- **Task details**
A line below contains "微信注册 (132, 213)", and a later one contains "[Toggle menu drawer] (29, 79)". Repeat both, with every line between them, exactly.

Source records:
===============

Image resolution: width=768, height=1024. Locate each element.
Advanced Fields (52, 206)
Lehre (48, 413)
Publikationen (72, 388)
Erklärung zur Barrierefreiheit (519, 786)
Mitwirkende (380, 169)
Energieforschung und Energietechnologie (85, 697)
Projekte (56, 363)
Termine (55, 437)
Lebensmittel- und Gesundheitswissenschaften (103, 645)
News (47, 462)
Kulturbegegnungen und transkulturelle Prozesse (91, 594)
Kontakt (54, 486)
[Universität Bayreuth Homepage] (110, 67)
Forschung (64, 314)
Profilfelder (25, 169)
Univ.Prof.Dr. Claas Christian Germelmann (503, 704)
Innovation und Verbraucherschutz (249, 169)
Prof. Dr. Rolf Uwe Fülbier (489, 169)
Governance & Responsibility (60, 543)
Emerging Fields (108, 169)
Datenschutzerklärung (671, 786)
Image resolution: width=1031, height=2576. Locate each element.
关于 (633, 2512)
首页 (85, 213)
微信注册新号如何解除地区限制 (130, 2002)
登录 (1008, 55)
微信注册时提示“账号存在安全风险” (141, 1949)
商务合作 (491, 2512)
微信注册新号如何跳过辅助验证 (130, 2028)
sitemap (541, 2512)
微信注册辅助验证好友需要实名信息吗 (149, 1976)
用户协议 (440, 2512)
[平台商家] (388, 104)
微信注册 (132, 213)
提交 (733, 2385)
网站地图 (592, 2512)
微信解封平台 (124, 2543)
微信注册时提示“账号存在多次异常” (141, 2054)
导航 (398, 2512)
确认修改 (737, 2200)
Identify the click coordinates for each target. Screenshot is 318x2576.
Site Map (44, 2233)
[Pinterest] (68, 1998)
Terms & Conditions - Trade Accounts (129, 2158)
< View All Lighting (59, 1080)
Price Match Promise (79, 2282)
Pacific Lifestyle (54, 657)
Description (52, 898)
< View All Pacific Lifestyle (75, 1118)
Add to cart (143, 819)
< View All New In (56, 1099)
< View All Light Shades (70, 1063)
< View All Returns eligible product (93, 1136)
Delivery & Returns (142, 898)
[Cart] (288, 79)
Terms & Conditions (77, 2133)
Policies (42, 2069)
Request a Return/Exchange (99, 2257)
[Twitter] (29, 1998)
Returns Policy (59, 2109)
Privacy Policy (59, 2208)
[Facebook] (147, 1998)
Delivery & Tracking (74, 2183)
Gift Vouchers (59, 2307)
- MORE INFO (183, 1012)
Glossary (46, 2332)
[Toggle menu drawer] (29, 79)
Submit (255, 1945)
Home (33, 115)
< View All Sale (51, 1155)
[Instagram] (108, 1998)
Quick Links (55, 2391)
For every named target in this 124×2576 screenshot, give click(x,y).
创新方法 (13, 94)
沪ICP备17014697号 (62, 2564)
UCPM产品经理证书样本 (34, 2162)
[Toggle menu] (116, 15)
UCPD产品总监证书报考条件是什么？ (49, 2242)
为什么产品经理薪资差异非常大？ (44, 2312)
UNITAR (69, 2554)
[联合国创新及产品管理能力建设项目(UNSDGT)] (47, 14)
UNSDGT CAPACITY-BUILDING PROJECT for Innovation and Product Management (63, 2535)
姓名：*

===============

- **Final answer**
微信注册 (132, 213)
提交 (733, 2385)
网站地图 (592, 2512)
微信解封平台 (124, 2543)
微信注册时提示“账号存在多次异常” (141, 2054)
导航 (398, 2512)
确认修改 (737, 2200)
Identify the click coordinates for each target. Screenshot is 318x2576.
Site Map (44, 2233)
[Pinterest] (68, 1998)
Terms & Conditions - Trade Accounts (129, 2158)
< View All Lighting (59, 1080)
Price Match Promise (79, 2282)
Pacific Lifestyle (54, 657)
Description (52, 898)
< View All Pacific Lifestyle (75, 1118)
Add to cart (143, 819)
< View All New In (56, 1099)
< View All Light Shades (70, 1063)
< View All Returns eligible product (93, 1136)
Delivery & Returns (142, 898)
[Cart] (288, 79)
Terms & Conditions (77, 2133)
Policies (42, 2069)
Request a Return/Exchange (99, 2257)
[Twitter] (29, 1998)
Returns Policy (59, 2109)
Privacy Policy (59, 2208)
[Facebook] (147, 1998)
Delivery & Tracking (74, 2183)
Gift Vouchers (59, 2307)
- MORE INFO (183, 1012)
Glossary (46, 2332)
[Toggle menu drawer] (29, 79)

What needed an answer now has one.